Task prompt: Set down, word for word, the line with "The width and" and the lines after it through the final line of the data below, without pictures.

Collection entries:
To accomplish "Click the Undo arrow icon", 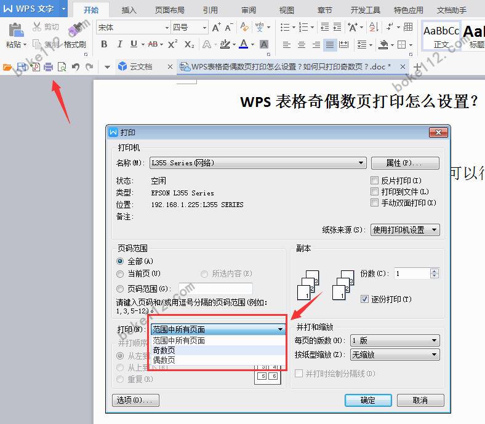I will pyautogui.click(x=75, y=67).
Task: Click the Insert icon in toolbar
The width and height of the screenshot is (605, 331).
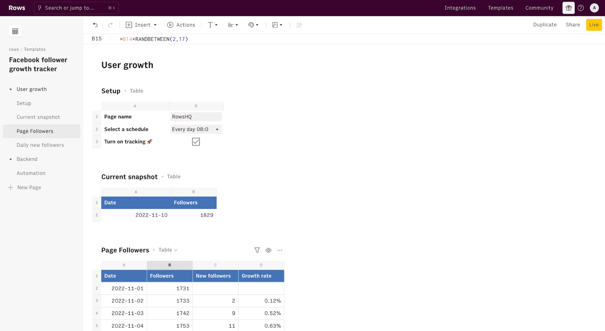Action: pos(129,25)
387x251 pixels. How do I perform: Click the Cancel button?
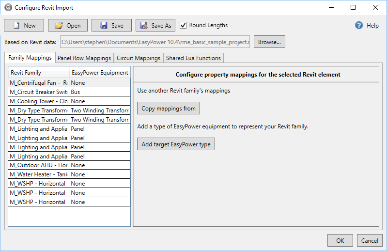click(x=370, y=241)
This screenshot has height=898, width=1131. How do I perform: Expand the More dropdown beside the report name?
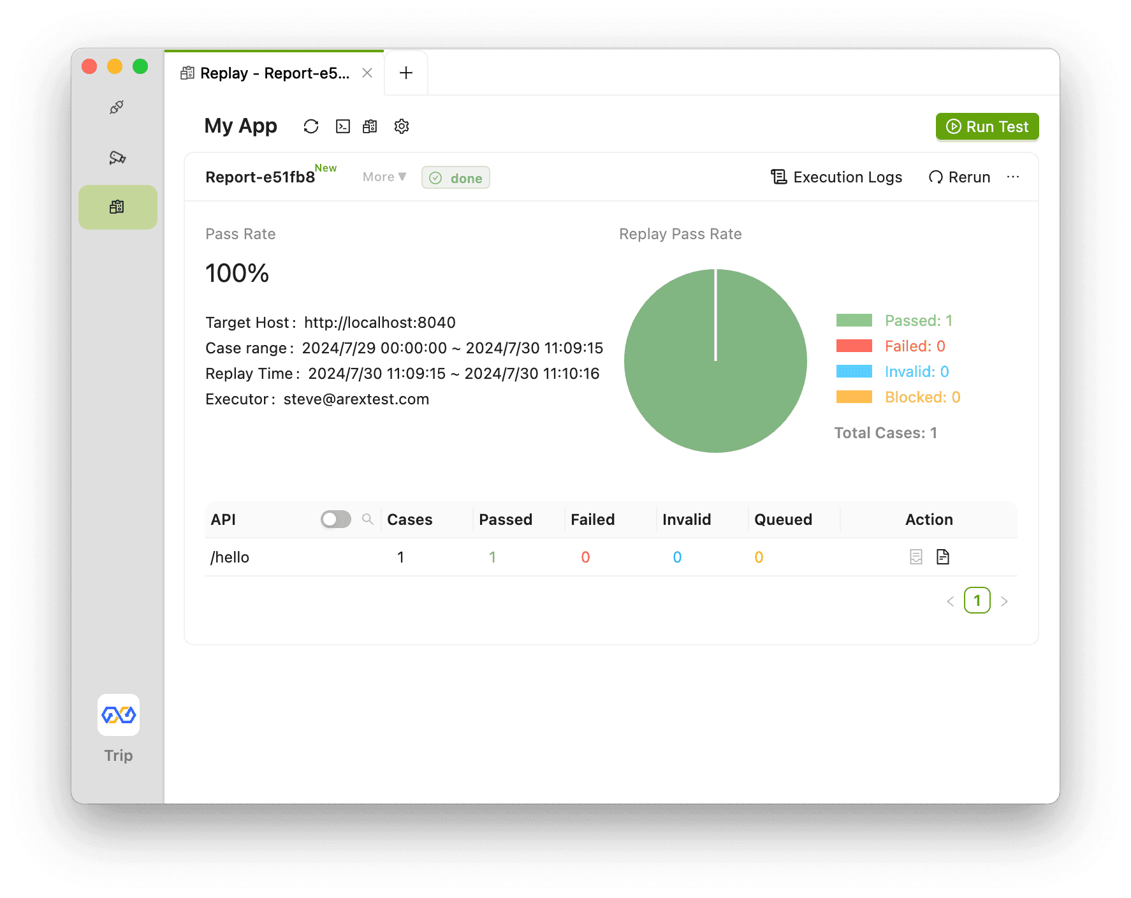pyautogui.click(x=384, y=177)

Written response:
The width and height of the screenshot is (605, 331).
Action: pos(129,25)
387x251 pixels. How do I perform: Click the Cancel button?
click(x=370, y=241)
This screenshot has height=898, width=1131. How do I perform: Expand the More dropdown beside the report name?
pyautogui.click(x=384, y=177)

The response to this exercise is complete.